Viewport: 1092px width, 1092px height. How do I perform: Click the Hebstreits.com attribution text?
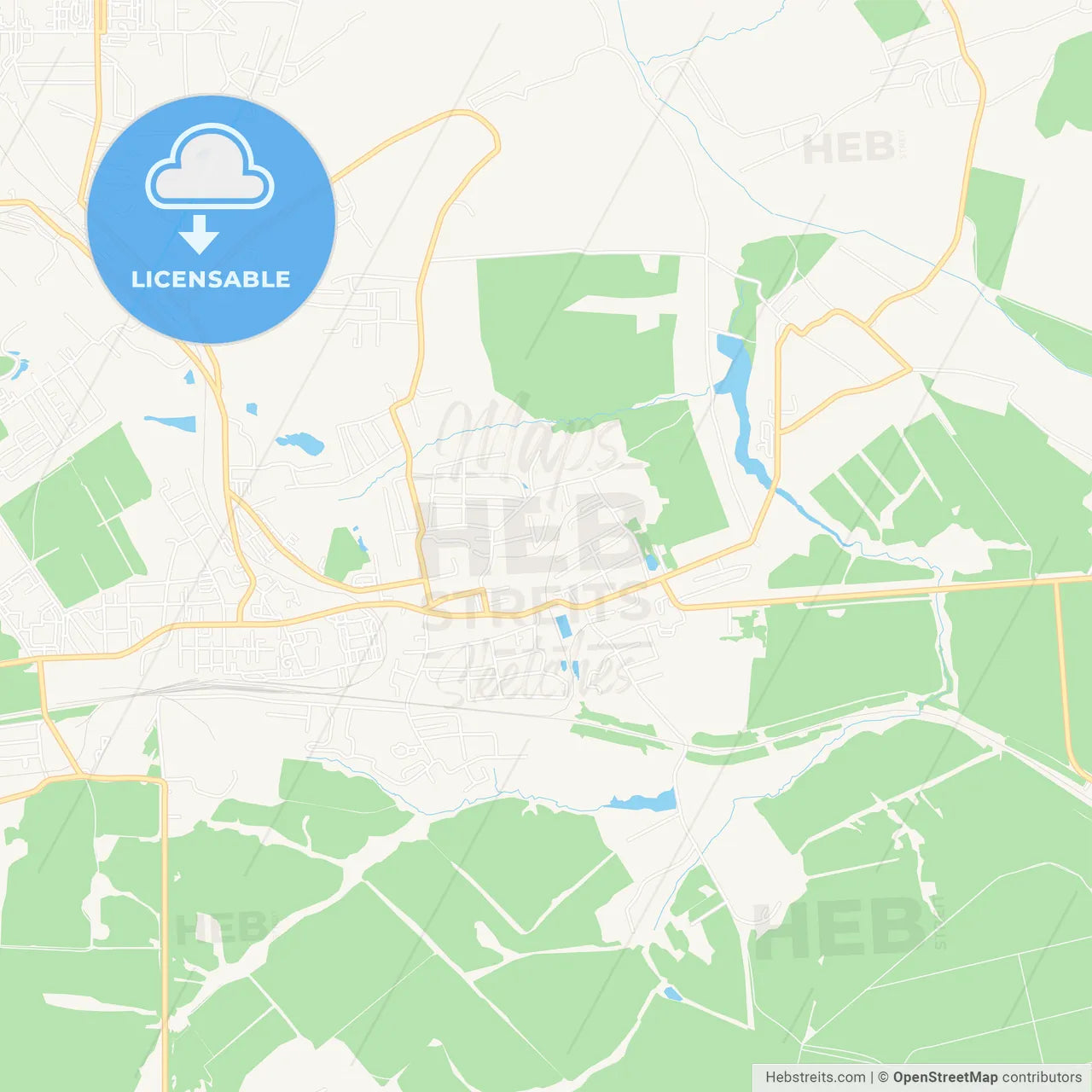pyautogui.click(x=815, y=1077)
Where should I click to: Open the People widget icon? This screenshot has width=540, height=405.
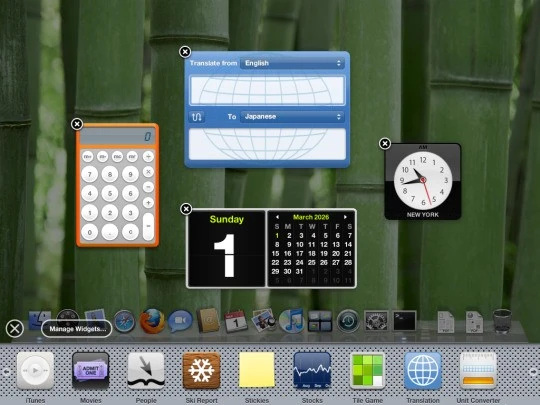(x=146, y=371)
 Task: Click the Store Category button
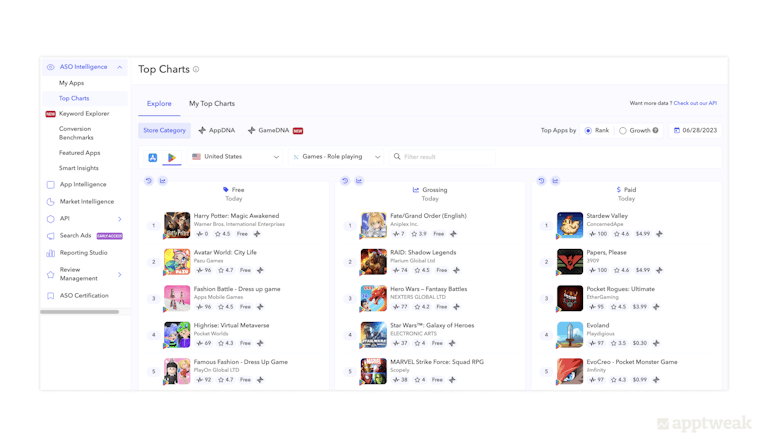tap(164, 130)
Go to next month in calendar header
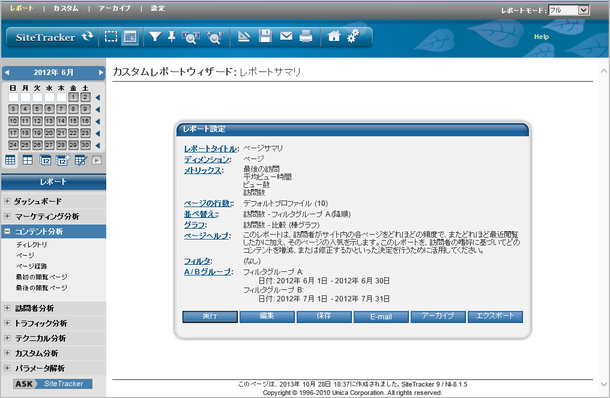The width and height of the screenshot is (610, 398). coord(101,72)
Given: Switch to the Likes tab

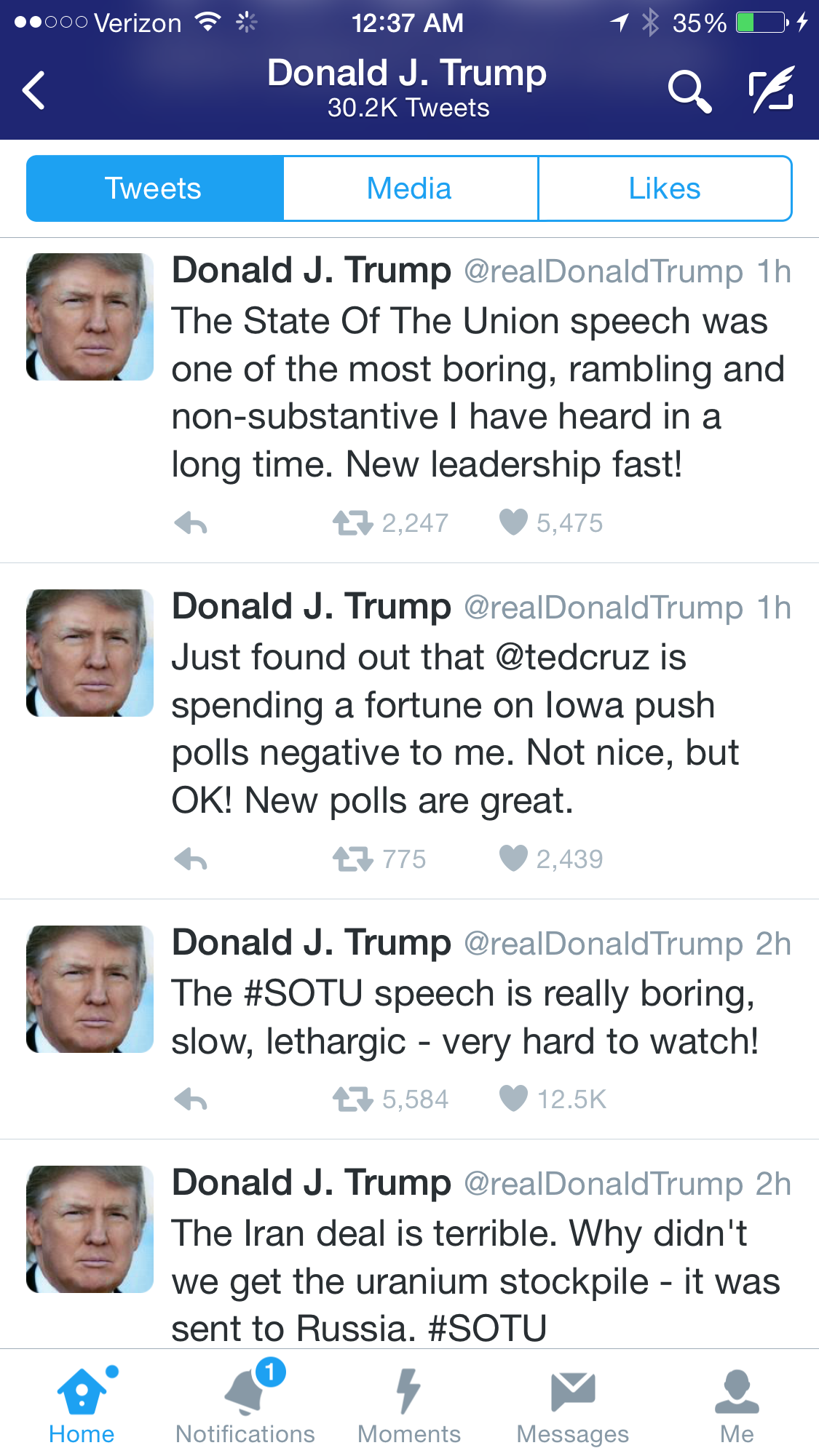Looking at the screenshot, I should tap(664, 188).
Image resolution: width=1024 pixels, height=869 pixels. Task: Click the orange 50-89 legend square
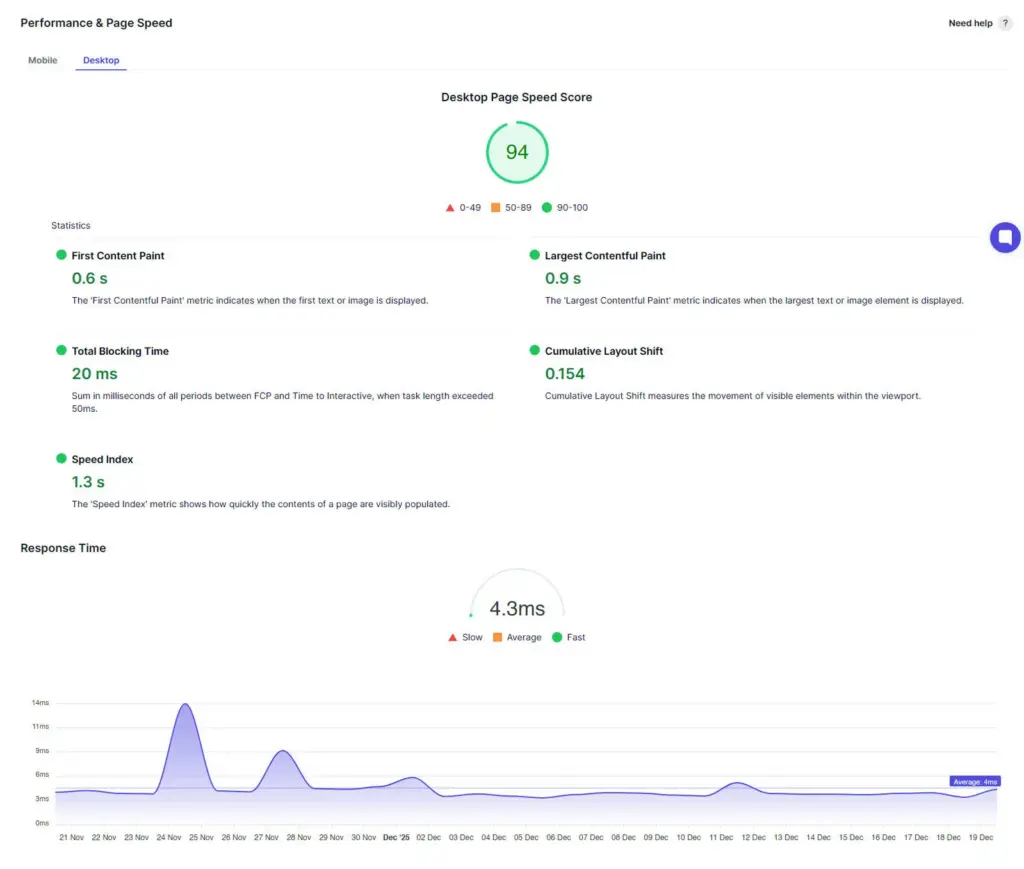(493, 207)
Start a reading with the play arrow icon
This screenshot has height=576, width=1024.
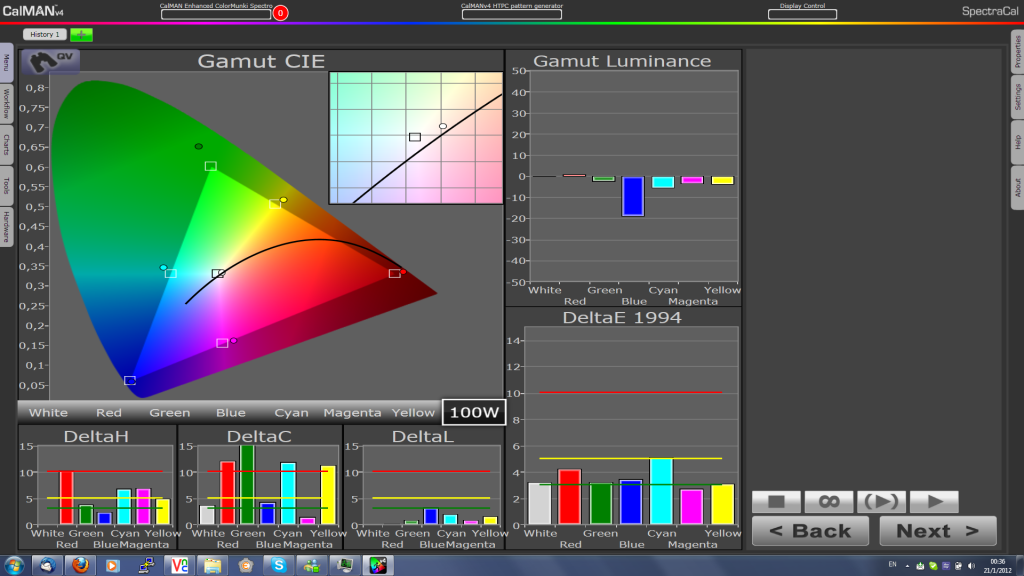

==============================

What the exercise asks: Copy out the material exactly as it stands, though no picture should appear in the copy.

Exercise response:
Viewport: 1092px width, 1092px height. How do I perform: Click the Hebstreits.com attribution text?
pyautogui.click(x=815, y=1077)
Where should I click to: Open the People widget icon? This screenshot has width=540, height=405.
(x=146, y=371)
 Task: Click the Store Category button
tap(164, 130)
Go to next month in calendar header
The width and height of the screenshot is (610, 398). coord(101,72)
Given: Switch to the Likes tab

Looking at the screenshot, I should tap(664, 188).
Image resolution: width=1024 pixels, height=869 pixels. Task: Click the orange 50-89 legend square
(493, 207)
Start a reading with the play arrow icon
This screenshot has height=576, width=1024.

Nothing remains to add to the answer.